The flash-cli binary is published on crates.io. You can install it with:

cargo install flash-cli

Requirements

  • Rust toolchain (cargo 1.89+)

Build

cargo build --release --workspace

Usage

cargo run --release --bin flash-cli -- READ1.fq READ2.fq \
  --output-dir output_dir [--output-prefix out]

Outputs are written to <prefix>.extendedFrags.fastq, <prefix>.notCombined_1.fastq, and <prefix>.notCombined_2.fastq in the given directory. Optional parameters default to the FLASH values; run cargo run --bin flash-cli -- --help for the full list.

FASTQ generator CLI

The fastq-gen-cli crate produces synthetic paired FASTQ files with tunable record counts, read length, and output names. This is useful for benchmarking and integration testing without sharing private sequencing data.

# Generate 1M paired reads with a 150bp read length
cargo run -p fastq-gen-cli --release -- \
  --num-sequences 1000000 \
  --output-r1 synthetic_R1.fastq \
  --output-r2 synthetic_R2.fastq

Defaults write to generated_R1.fastq / generated_R2.fastq and use a 150bp read length:

cargo run -p fastq-gen-cli -- -n 1000

To plug into the FLASH pipeline with the bundled sample data:

cargo run -p fastq-gen-cli -- -n 500 --output-r1 input1.fq --output-r2 input2.fq
cargo run --bin flash-cli -- input1.fq input2.fq --output-dir ./out

Library usage

The flash-lib crate is also published on crates.io. You can add it to your project with:

cargo add flash-lib

And use it:

use flash_lib::{merge_fastq_files, CombineParams};

let params = CombineParams::default();
merge_fastq_files("input1.fq", "input2.fq", "./out", "out", &params)?;

DataFusion/Ballista prototype

The flash-df crate exposes a FlashDistributedJob wrapper that executes the merge locally (re-using flash-lib) and provides feature-gated hooks for wiring the workflow into a datafusion::SessionContext.
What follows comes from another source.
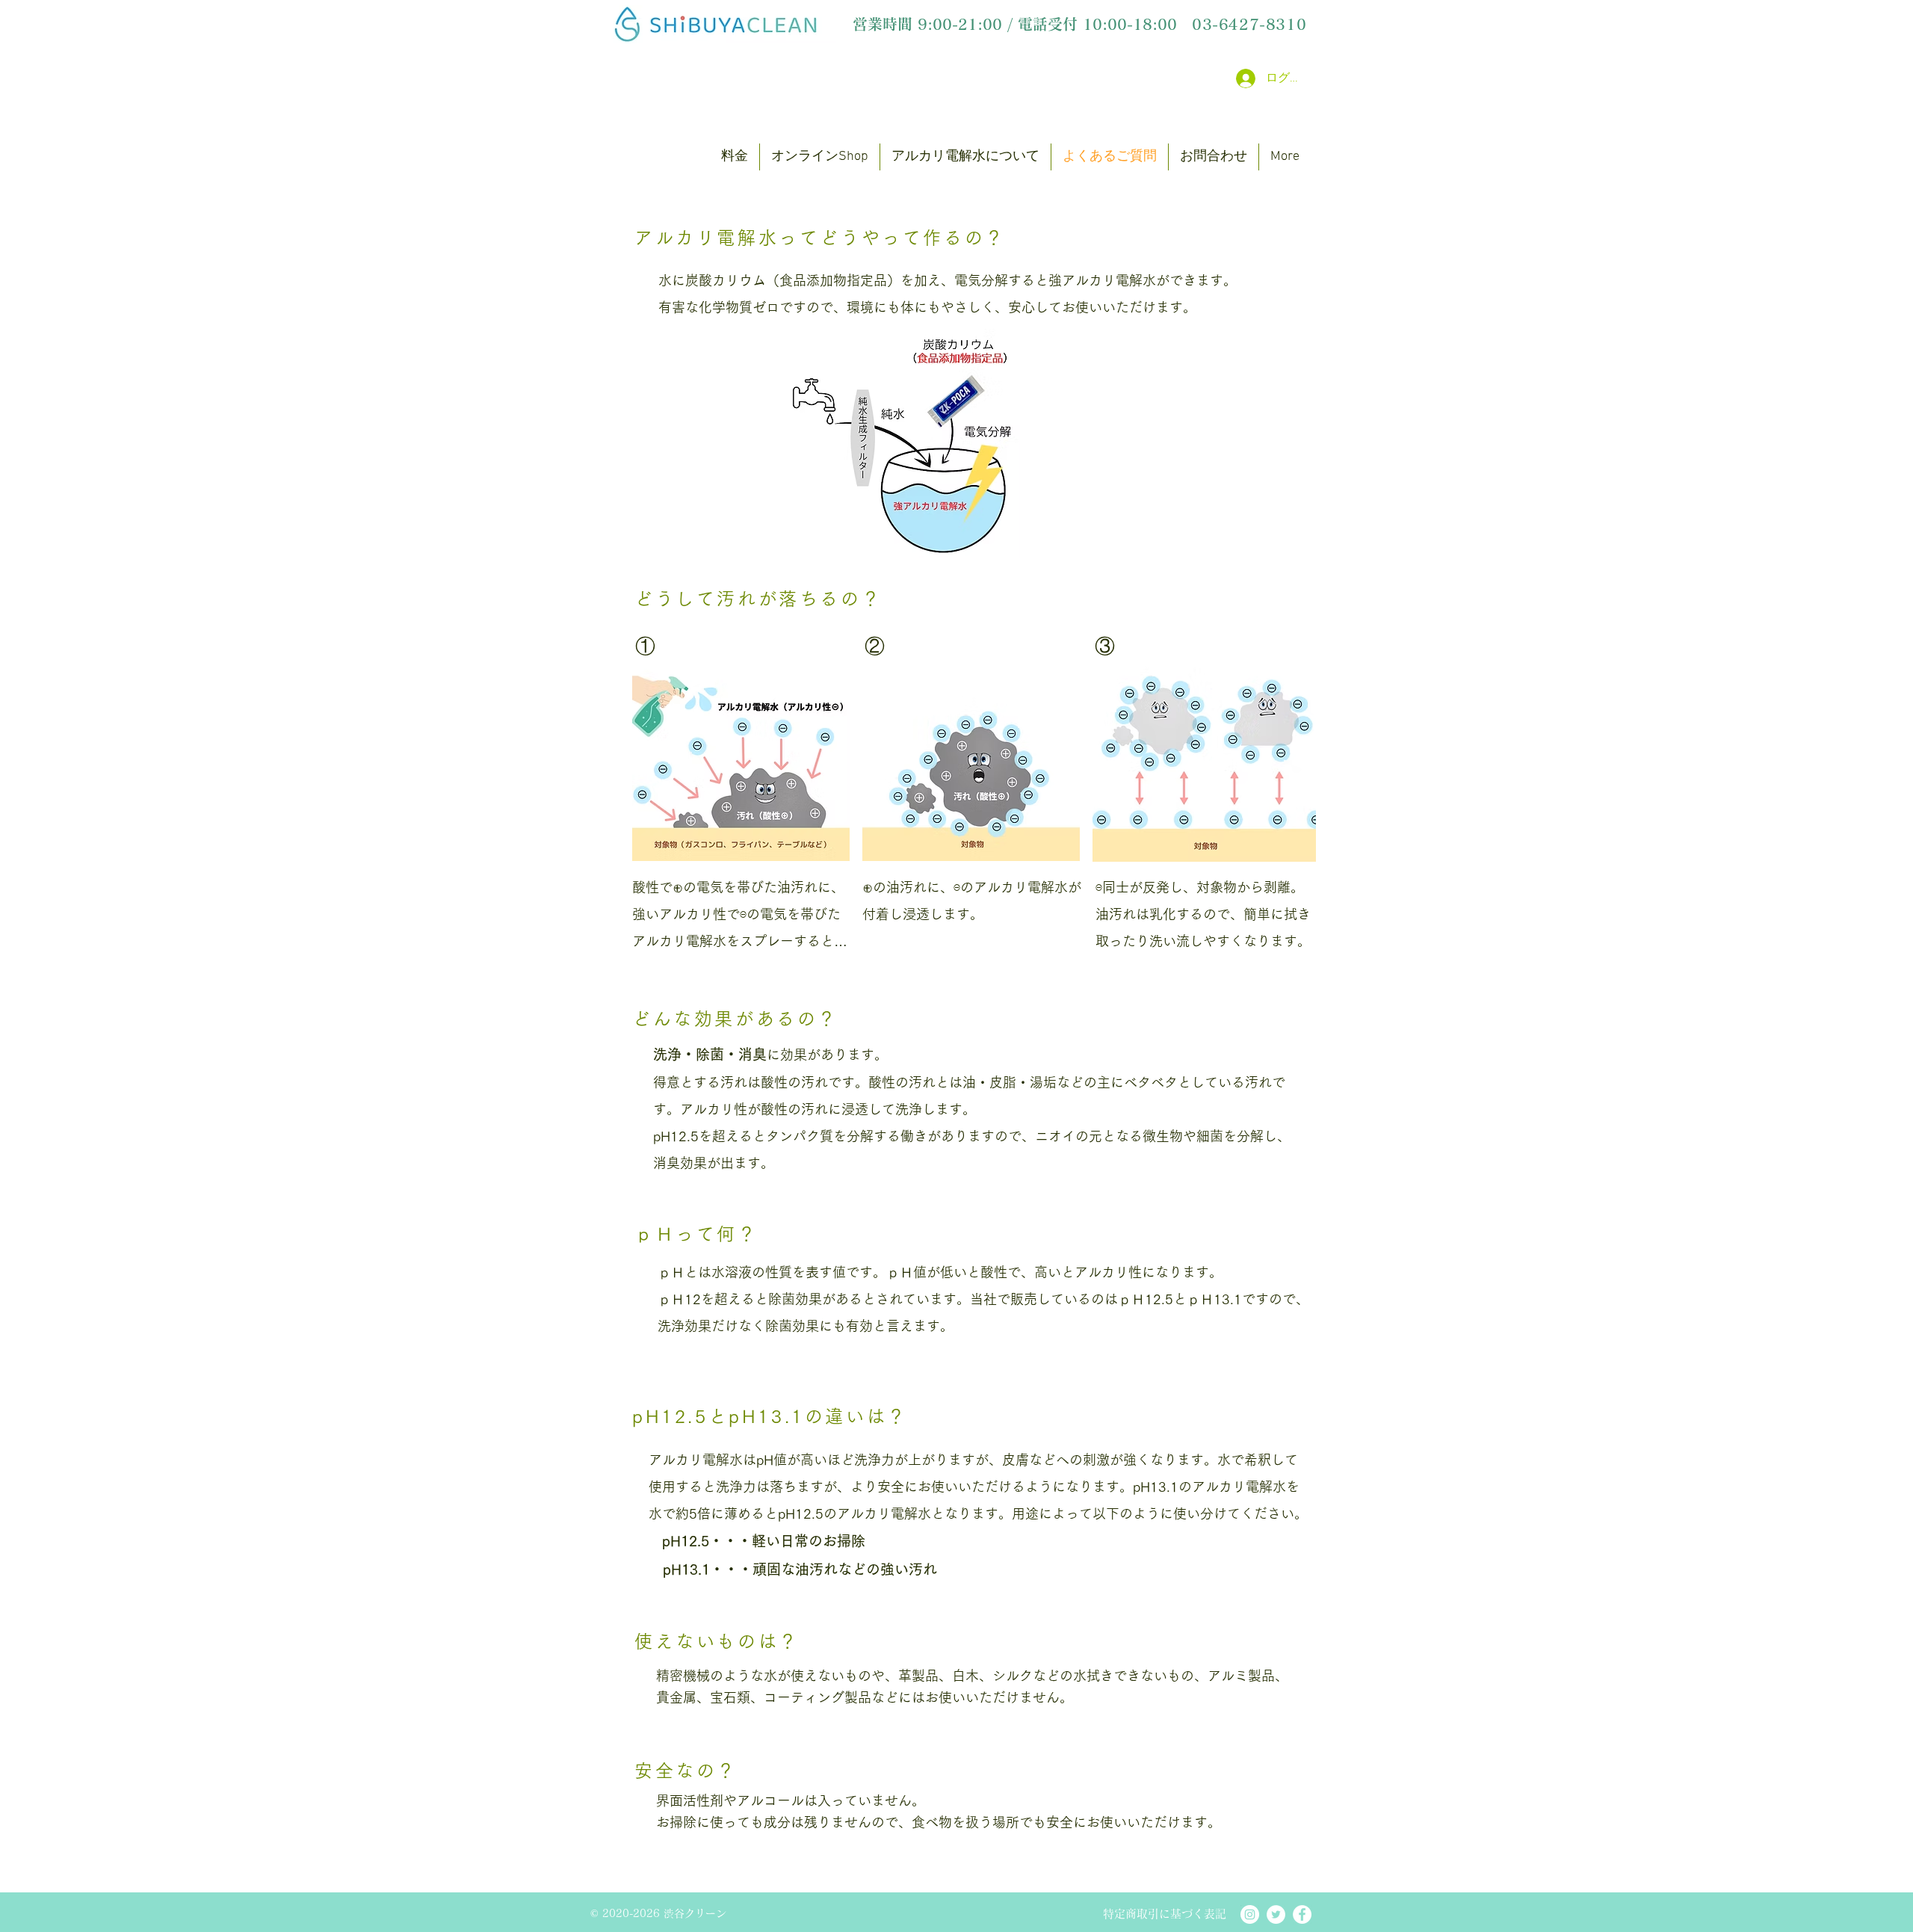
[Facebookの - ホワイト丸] (1302, 1914)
Enable the relevant feature flag when building:

cargo build -p flash-df --features datafusion

When the datafusion feature is enabled, FlashDistributedJob can register a FastqTableProvider that exposes paired FASTQ records as a tabular relation:

use flash_df::FlashDistributedJob;
use flash_lib::{CombineParams, merge_fastq_files};

let job = FlashDistributedJob::new(config, CombineParams::default());
let ctx = job.session_context().await?;
job.register_fastq_sources(&ctx).await?; // registers `flash_pairs` table
let plan = job.build_logical_plan(&ctx).await?; // logical plan with combined/not-combined annotations

// Or execute the full pipeline via DataFusion and write the three FASTQ outputs
job.execute_datafusion().await?;

For a quick preview, you can run the bundled examples against the sample FASTQ files checked into the workspace root:

# run an ad-hoc SQL query over the paired FASTQ rows
cargo run -p flash-df --example query --features datafusion -- \
  input1.fq \
  input2.fq \
  "SELECT tag1, seq1 FROM flash_pairs LIMIT 5"
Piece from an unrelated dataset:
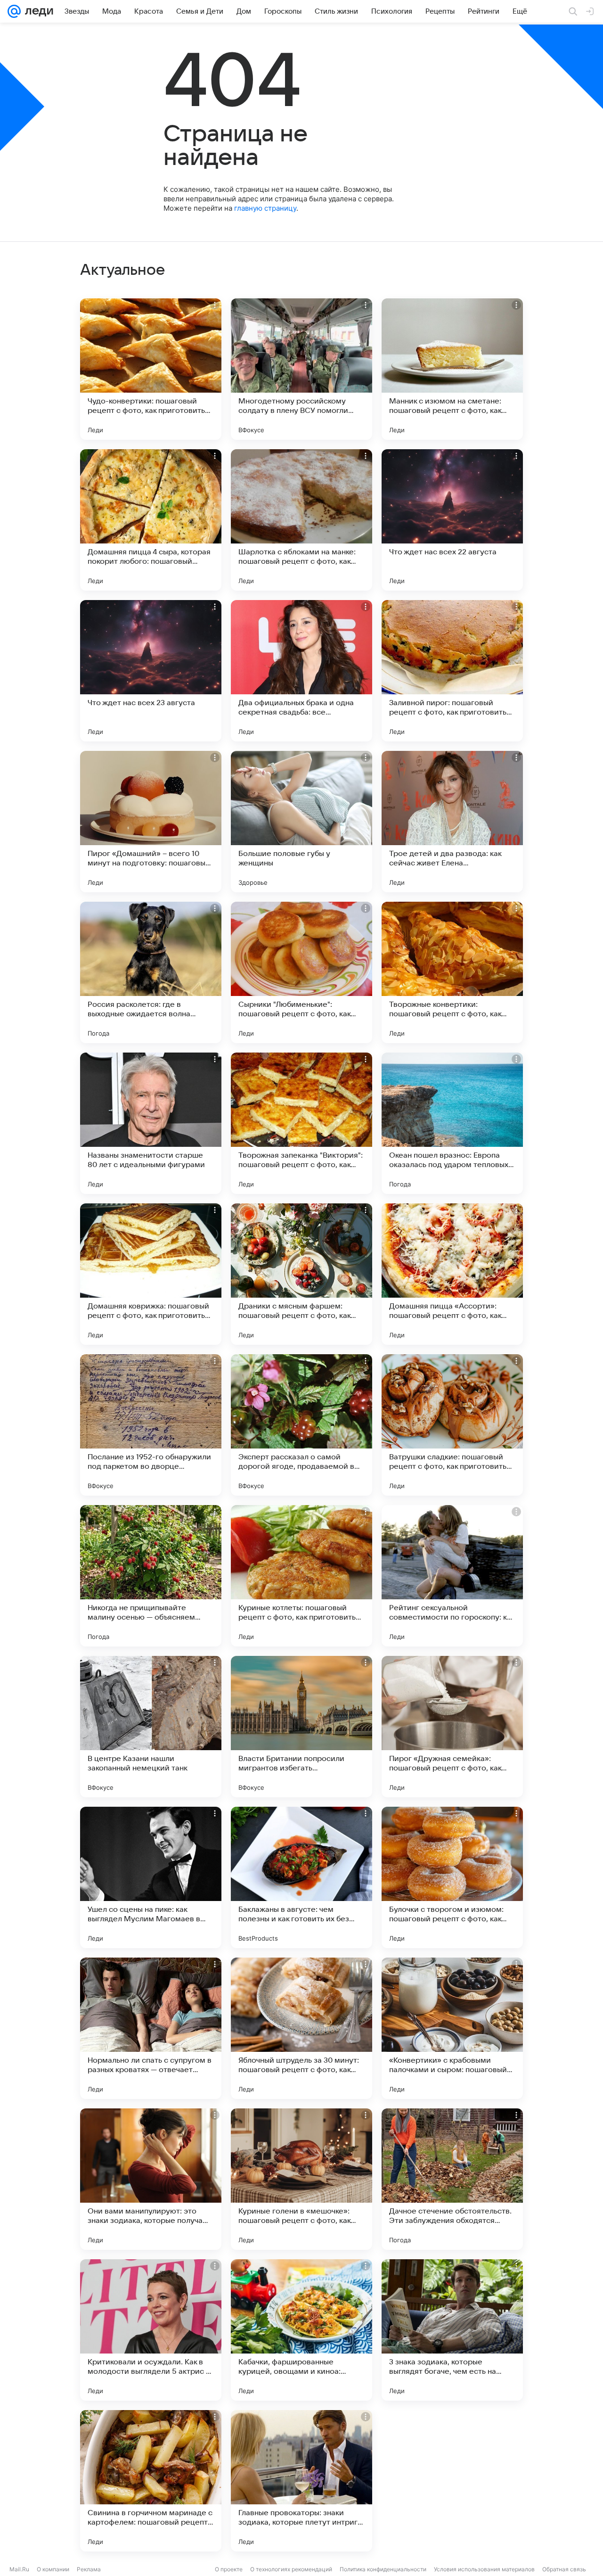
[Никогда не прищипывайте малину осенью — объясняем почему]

# exercise the FLASH UDFs that produce the combined and not-combined outputs
cargo run -p flash-df --example flash_udf --features datafusion -- \
  input1.fq \
  input2.fq \
  5

# mirror the CLI behaviour via DataFusion execution
cargo run -p flash-df --example flash_cli --features datafusion -- \
  input1.fq \
  input2.fq \
  ./out-df \
  flash

Website using WASM (Experimental)

This playground bundles the Rust implementation of FLASH compiled to WebAssembly, so you can upload paired FASTQ files and inspect the merged results directly in the browser:

  1. Build the WebAssembly artifact from the workspace root:

    rustup target add wasm32-unknown-unknown # once per environment
    cargo build -p flash-wasm --release --target wasm32-unknown-unknown
    mkdir -p public
    cp ../target/wasm32-unknown-unknown/release/flash_wasm.wasm public/
  2. Start the playground (pnpm dev/npm run dev) and open the FLASH Merge tab.
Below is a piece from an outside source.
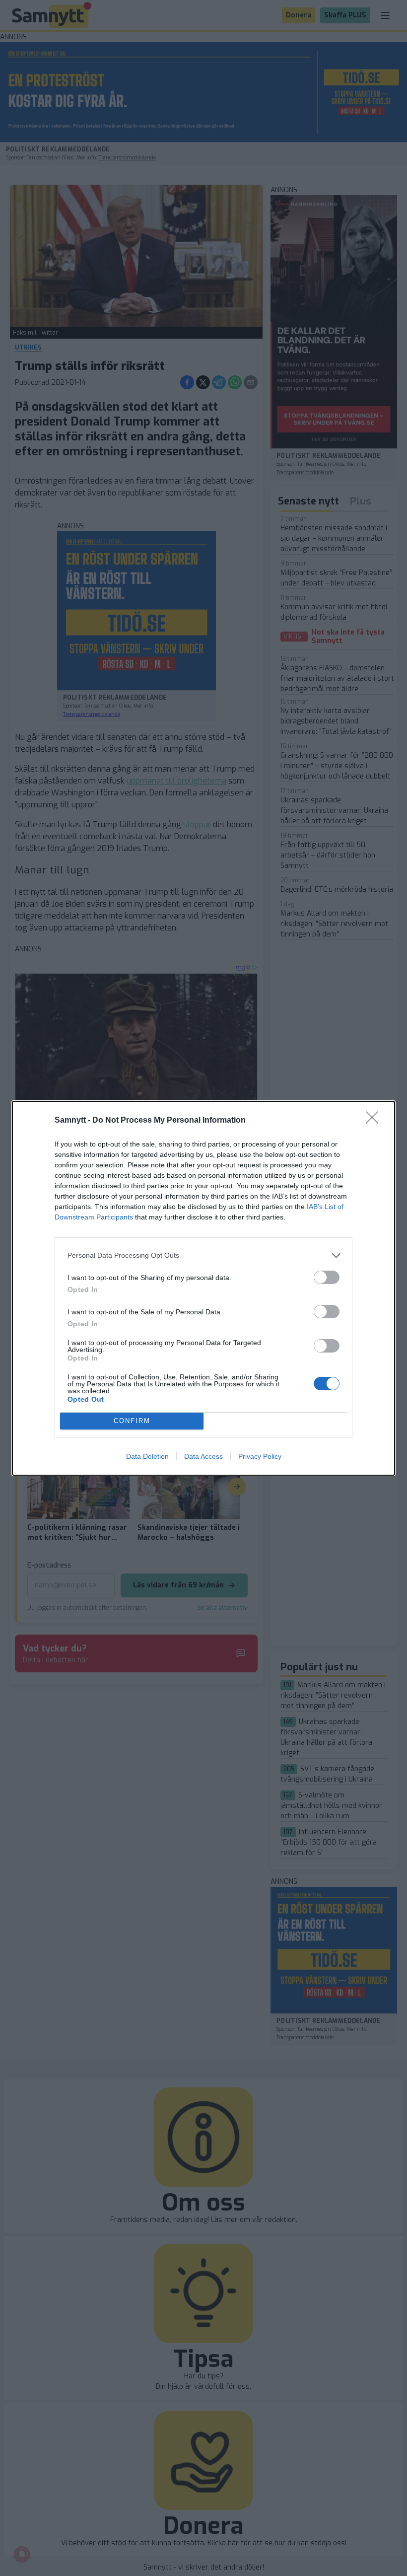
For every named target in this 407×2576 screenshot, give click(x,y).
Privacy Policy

    • In FLASH Merge, select your forward (R1) and reverse (R2) FASTQ files, then click Run FLASH to view or download the merged outputs. The uploader also registers four DataFusion views for direct querying:

    • flash_input_pairs with the original paired reads.

    • flash_combined with successfully merged reads.

    • flash_not_combined_left / flash_not_combined_right mirroring FLASH's not-combined outputs.